Environment Separation
Don't deploy everything to production. Use branch-based environment targeting:
on:
push:
branches:
- main # → production
- staging # → staging env
- 'feat/**' # → preview envs (optional)
Pair with GitHub Environments (Settings → Environments) to add manual approval gates before production:
deploy-prod:
environment:
name: production
url: https://myapp.com
GitHub will pause and require an approver before proceeding. Useful for regulated teams or high-stakes deploys.
Caching Dependencies
Don't reinstall node_modules from scratch on every run. Cache it:
- uses: actions/setup-node@v4
with:
node-version: '20'
cache: 'npm' # ← this line handles caching automatically
For Python:
- uses: actions/setup-python@v5
with:
python-version: '3.12'
cache: 'pip'
This alone can cut pipeline runtime by 60–70% on most projects.
Matrix Testing: Test Across Multiple Versions
Need to support Node 18 and 20? Don't write two jobs:
test:
runs-on: ubuntu-latest
strategy:
matrix:
node-version: [18, 20, 22]
steps:
- uses: actions/checkout@v4
- uses: actions/setup-node@v4
with:
node-version: ${{ matrix.node-version }}
- run: npm ci && npm test
GitHub runs these in parallel — fast and zero duplication.
Secrets Management
Rules:
- Store secrets in GitHub Secrets, not in
.envfiles committed to the repo - Use environment-scoped secrets for prod vs staging differences
- Rotate secrets regularly (SSH keys, API tokens)
- Never
echosecrets in run steps — they'll be masked in logs, but it's still bad practice
- name: Deploy
env:
API_KEY: ${{ secrets.PROD_API_KEY }}
run: ./deploy.sh
When to Use CI/CD
✅ Any team with more than one developer
✅ Frequent deploys (more than once a week)

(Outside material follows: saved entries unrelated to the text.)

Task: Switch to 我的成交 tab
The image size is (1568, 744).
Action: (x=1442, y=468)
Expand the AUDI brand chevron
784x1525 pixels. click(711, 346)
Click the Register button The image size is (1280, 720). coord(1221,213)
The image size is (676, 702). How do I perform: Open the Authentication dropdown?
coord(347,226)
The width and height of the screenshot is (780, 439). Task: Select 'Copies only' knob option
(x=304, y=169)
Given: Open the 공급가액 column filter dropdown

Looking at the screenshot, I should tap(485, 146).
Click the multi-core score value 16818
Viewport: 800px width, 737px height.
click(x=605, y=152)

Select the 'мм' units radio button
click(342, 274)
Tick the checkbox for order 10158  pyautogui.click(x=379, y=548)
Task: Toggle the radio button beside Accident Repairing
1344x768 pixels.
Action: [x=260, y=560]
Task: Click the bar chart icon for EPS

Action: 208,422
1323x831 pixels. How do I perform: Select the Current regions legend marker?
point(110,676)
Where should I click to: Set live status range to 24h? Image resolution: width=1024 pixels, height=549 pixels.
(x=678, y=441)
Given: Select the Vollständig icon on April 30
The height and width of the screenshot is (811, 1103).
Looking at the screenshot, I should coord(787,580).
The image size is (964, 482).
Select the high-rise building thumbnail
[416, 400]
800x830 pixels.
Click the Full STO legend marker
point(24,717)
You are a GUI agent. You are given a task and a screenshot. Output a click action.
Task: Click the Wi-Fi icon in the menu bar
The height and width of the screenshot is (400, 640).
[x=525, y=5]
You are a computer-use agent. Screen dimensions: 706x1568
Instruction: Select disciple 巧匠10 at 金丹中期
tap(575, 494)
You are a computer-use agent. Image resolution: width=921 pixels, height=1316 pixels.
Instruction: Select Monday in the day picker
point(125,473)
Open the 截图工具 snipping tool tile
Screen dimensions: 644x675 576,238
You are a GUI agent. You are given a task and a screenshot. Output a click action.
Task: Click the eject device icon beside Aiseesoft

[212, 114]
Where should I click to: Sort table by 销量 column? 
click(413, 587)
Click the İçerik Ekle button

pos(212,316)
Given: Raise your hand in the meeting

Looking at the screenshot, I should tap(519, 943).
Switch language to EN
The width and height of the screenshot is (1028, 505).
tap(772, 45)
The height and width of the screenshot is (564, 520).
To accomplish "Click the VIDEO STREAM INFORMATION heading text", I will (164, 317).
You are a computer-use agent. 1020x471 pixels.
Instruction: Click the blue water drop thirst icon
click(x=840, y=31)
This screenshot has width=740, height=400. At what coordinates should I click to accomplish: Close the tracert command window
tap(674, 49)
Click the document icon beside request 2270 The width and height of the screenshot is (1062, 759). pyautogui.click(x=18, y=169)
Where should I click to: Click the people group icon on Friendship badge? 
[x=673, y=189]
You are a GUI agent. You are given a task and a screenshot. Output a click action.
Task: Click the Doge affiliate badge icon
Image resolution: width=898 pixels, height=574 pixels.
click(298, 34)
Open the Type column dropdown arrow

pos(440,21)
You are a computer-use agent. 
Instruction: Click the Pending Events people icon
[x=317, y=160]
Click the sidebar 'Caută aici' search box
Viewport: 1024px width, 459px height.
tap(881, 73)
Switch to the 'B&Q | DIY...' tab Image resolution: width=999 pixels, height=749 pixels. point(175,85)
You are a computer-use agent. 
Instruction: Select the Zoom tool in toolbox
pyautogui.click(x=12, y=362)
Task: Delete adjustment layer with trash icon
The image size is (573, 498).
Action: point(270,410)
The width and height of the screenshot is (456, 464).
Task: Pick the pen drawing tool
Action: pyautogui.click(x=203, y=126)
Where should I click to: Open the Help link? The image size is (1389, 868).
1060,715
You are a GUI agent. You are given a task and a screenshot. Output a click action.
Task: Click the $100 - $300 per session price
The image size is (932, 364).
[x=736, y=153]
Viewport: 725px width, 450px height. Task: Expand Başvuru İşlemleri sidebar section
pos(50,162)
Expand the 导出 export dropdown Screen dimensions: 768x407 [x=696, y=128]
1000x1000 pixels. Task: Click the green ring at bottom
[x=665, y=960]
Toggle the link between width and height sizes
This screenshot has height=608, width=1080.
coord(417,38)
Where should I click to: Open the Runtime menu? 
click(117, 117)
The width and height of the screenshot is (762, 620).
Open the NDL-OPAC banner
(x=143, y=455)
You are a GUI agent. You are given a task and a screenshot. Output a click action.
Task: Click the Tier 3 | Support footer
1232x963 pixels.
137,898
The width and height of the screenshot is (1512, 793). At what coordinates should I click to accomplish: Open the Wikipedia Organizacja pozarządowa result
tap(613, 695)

✅ You have a test suite (even a small one)
✅ Multiple environments (dev, staging, prod)
✅ Open source projects where contributors submit PRs
When NOT to Use (or Keep It Simple)
❌ Solo hobby project with no test suite — a basic deploy script is fine
❌ Legacy monolith where builds take 45 minutes — fix the build first
❌ Highly regulated environments where automated prod deploys are prohibited — use CD to staging only, with manual prod promotion
Common Mistakes
1. Not pinning action versions
# Bad — can break silently when the action updates
uses: actions/checkout@main
# Good — locked to a specific version
uses: actions/checkout@v4
2. Running everything on every push
Use path filters to skip unnecessary runs:
on:
push:
paths:
- 'src/**'
- 'package.json'
3. Storing secrets in env files
Don't commit .env.production to the repo. Use GitHub Secrets + a secrets manager (HashiCorp Vault, AWS Secrets Manager) for anything sensitive.
4. No rollback plan
Tag your Docker images with the git SHA. If prod breaks, you can redeploy the previous image in 30 seconds.
Full Pipeline at a Glance
name: CI/CD Pipeline
on:
push:
branches: [main]
pull_request:
branches: [main]
jobs:
test:
runs-on: ubuntu-latest
steps:
- uses: actions/checkout@v4
- uses: actions/setup-node@v4
with:
node-version: '20'
cache: 'npm'
- run: npm ci
- run: npm run lint
- run: npm test
deploy:
needs: test
runs-on: ubuntu-latest
if: github.ref == 'refs/heads/main'
environment: production
steps:
- uses: actions/checkout@v4
- name: Build Docker image
run: docker build -t myapp:${{ github.sha }} .
- name: Push to registry
run: |
echo ${{ secrets.DOCKER_TOKEN }} | docker login -u ${{ secrets.DOCKER_USERNAME }} --password-stdin
docker push myapp:${{ github.sha }}
- name: Deploy
uses: appleboy/ssh-action@v1.0.3
with:
host: ${{ secrets.DEPLOY_HOST }}
username: ${{ secrets.DEPLOY_USER }}
key: ${{ secrets.DEPLOY_SSH_KEY }}
script: |
docker pull myapp:${{ github.sha }}
docker stop myapp || true
docker run -d --name myapp -p 3000:3000 myapp:${{ github.sha }}
Practical Takeaways
- Start small: even a single
npm testin CI adds real value -
needs:keyword is your sequencing primitive — use it - Branch protection rules + required CI checks = no broken code on main
- Commit SHA tagging on Docker images = instant rollback capability
- Cache dependencies — it's free performance
- Use GitHub Environments for approval gates before prod
The goal isn't a perfect pipeline on day one. It's getting something automated, then adding stages as your confidence and test coverage grow.